Pour cela, la mise en place de plateformes logicielles e-Achats ergonomiques et simple à utiliser peut apporter : une interface conviviale favorisant l’adoption de l’outil, des espaces de travail virtuel et des outils de conduite de projet, de gestion et de partage de la connaissance, de communication, de recherche etc. pour favoriser la collaboration et le partage des bonnes pratiques.

L’enjeu véritable est d’intégrer ces outils dans les processus Achats et Qualité Fournisseurs qui leur donnent leur raison d’être.

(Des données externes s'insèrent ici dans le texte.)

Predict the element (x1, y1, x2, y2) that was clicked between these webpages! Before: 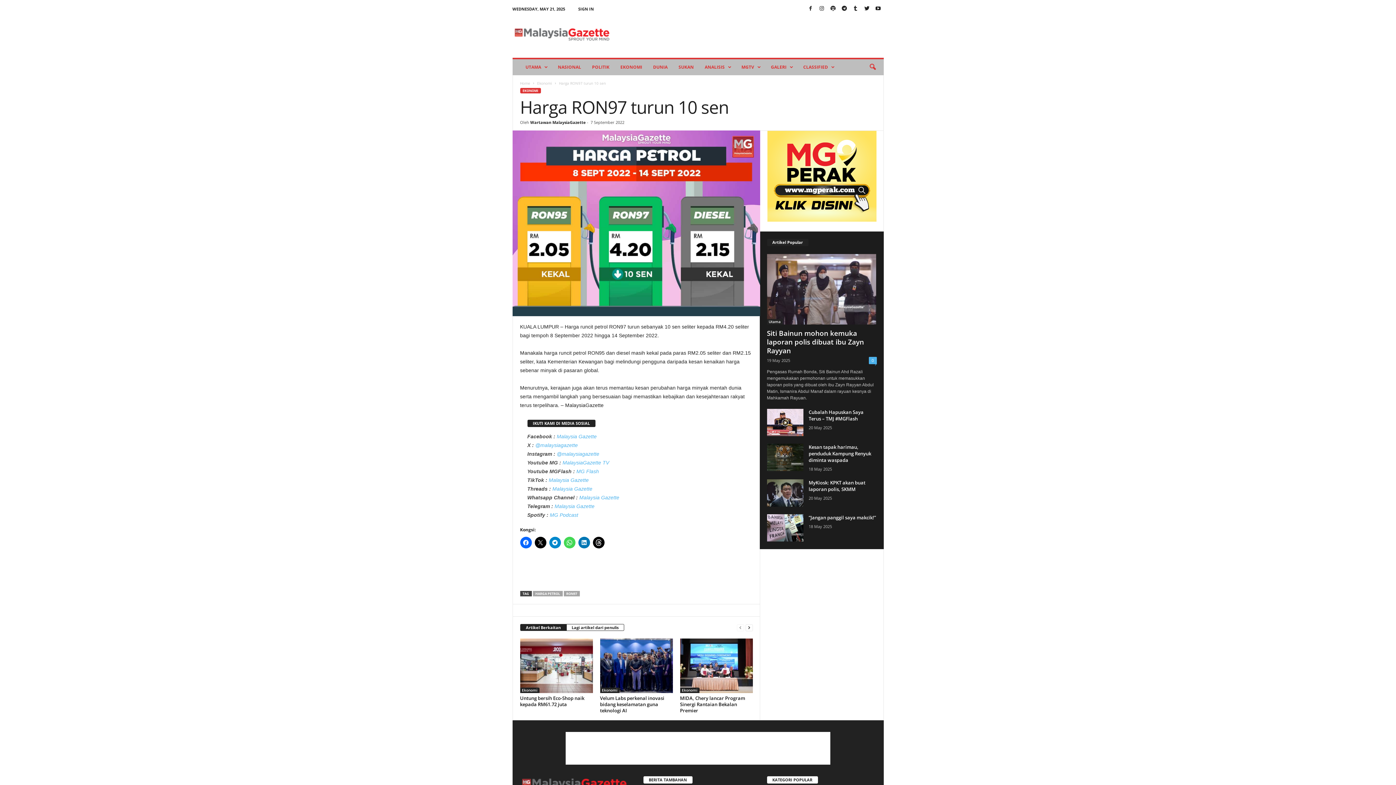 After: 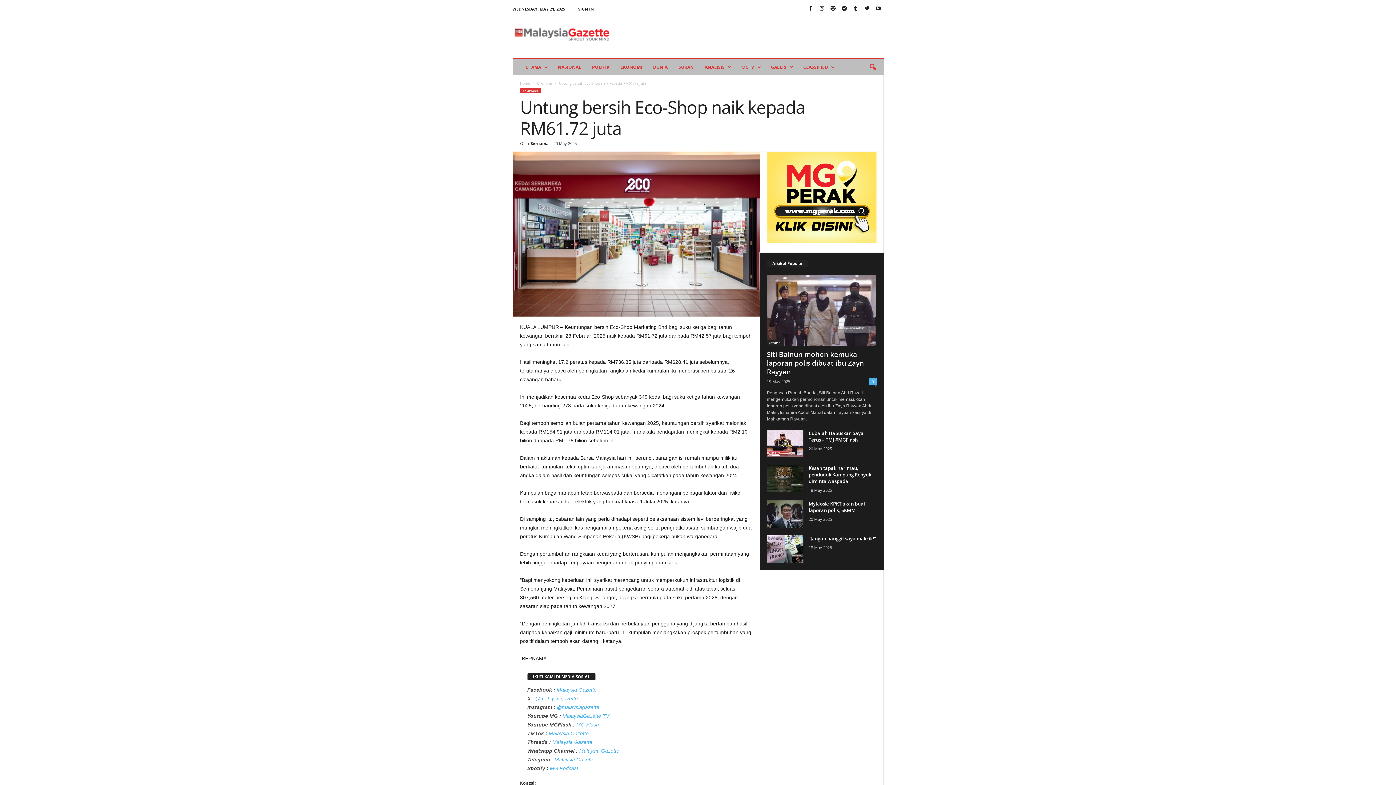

De quoi faut-il se préoccuper pour leur mise en œuvre ?

La mise en œuvre de ces transformations est parfois vue comme un processus long impliquant beaucoup d’accompagnement au changement, des recrutements de nouveaux profils, etc. Elle peut conduire à des évolutions de l’organisation et des responsabilités mais pas nécessairement avec des remises en cause profondes.
Le propre de ce type de projets est la progressivité. On peut commencer sur un processus restreint pour engager efficacement la démarche et les utilisateurs avant d’aller plus loin pour couvrir le processus complet.

Dans tous les cas, il faut prévoir d’être accompagné en amont, de démarrer rapidement, de montrer des gains afin de mobiliser les équipes puis d’établir le plan des actions à venir.
Et avoir confiance dans son entreprise, en soi et dans ses équipes !

Les principes de réussite d’un tel projet?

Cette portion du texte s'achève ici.